§ Information provided

# # # # # # #

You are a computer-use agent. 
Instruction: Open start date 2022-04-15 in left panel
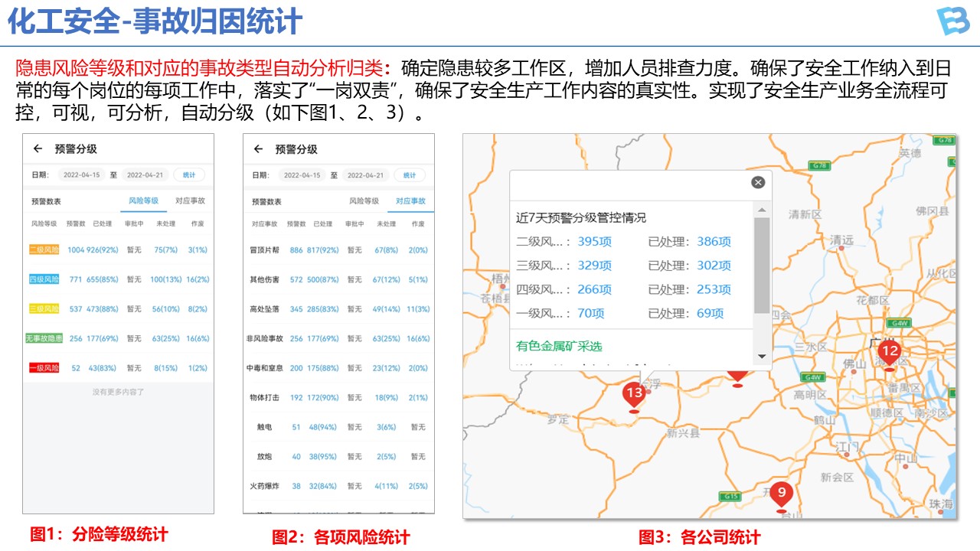pyautogui.click(x=81, y=175)
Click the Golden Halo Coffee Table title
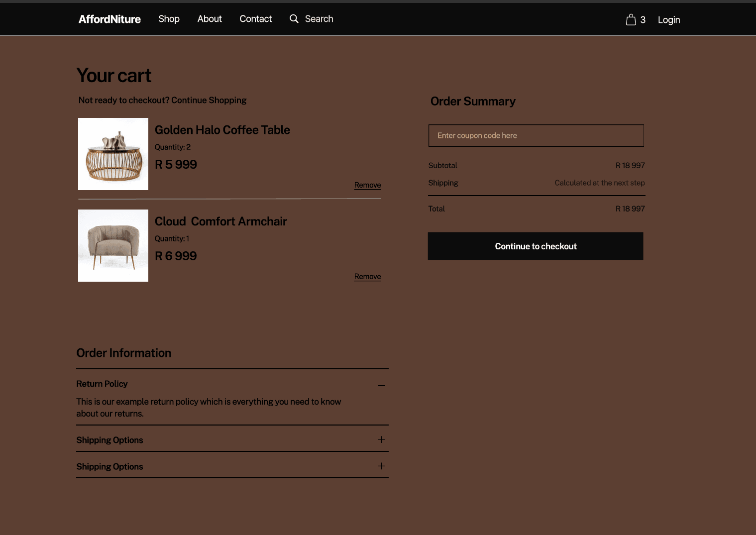The image size is (756, 535). (222, 130)
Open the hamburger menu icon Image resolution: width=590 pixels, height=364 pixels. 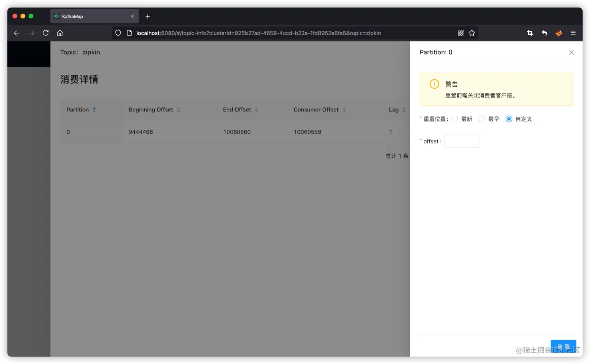pos(573,33)
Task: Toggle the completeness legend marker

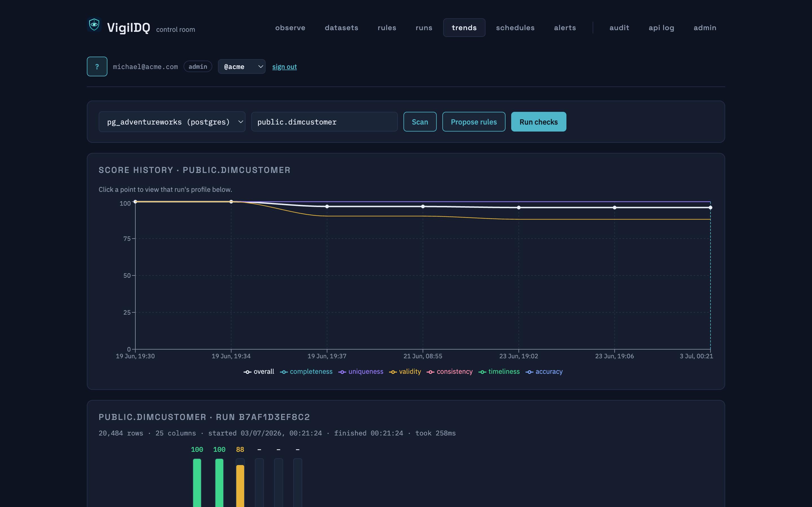Action: click(x=284, y=372)
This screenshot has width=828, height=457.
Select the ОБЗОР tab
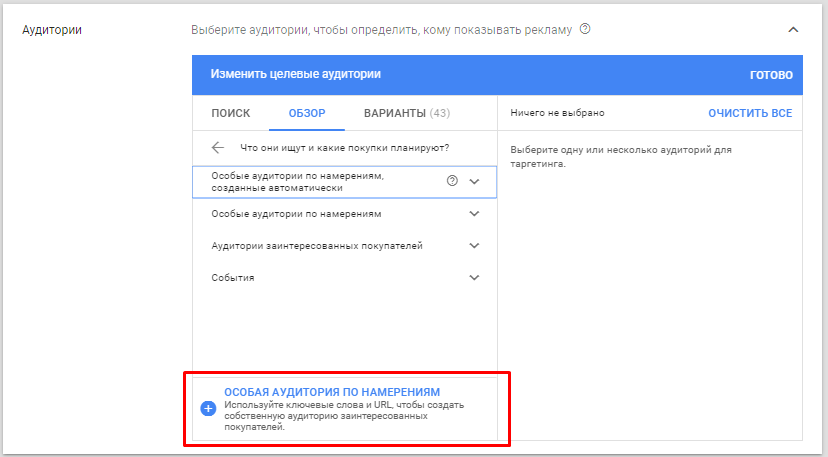(x=307, y=113)
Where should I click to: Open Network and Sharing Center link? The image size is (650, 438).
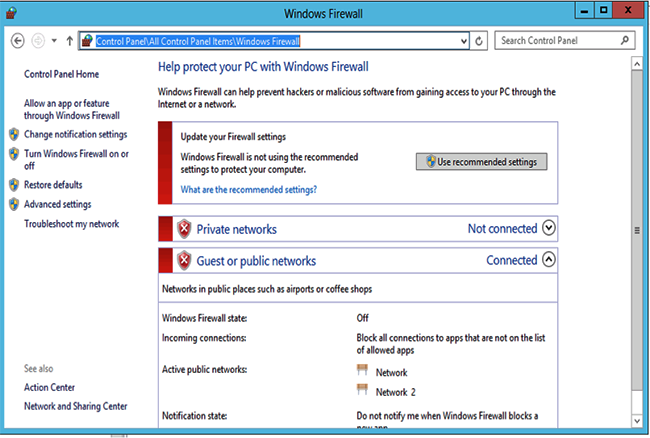(x=75, y=406)
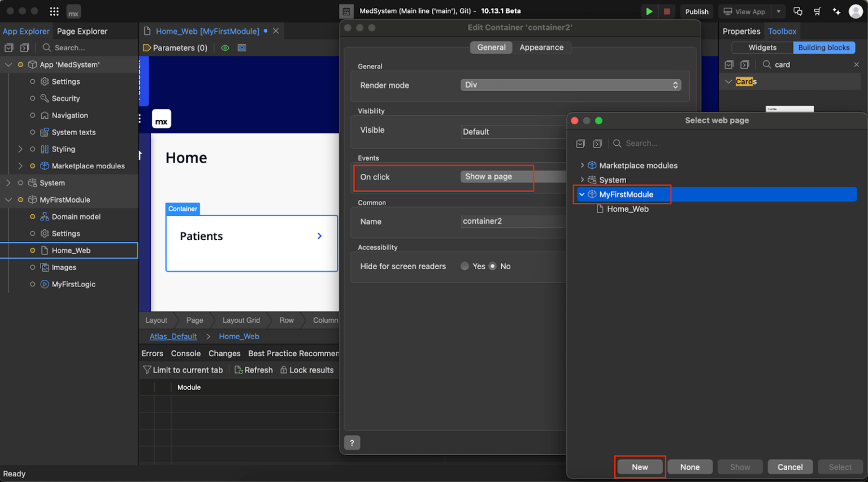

# # # # # # #

§ Assignment
Set out nothing but the lines from the line with "Task: Toggle the completeness legend marker" through the end of the material, reproduced exactly, both ends included, pictures omitted.

§ Output for this task
Task: Toggle the completeness legend marker

Action: click(x=284, y=372)
This screenshot has width=828, height=457.
Select the ОБЗОР tab
(x=307, y=113)
Where should I click to: Open Network and Sharing Center link? The image size is (650, 438).
(x=75, y=406)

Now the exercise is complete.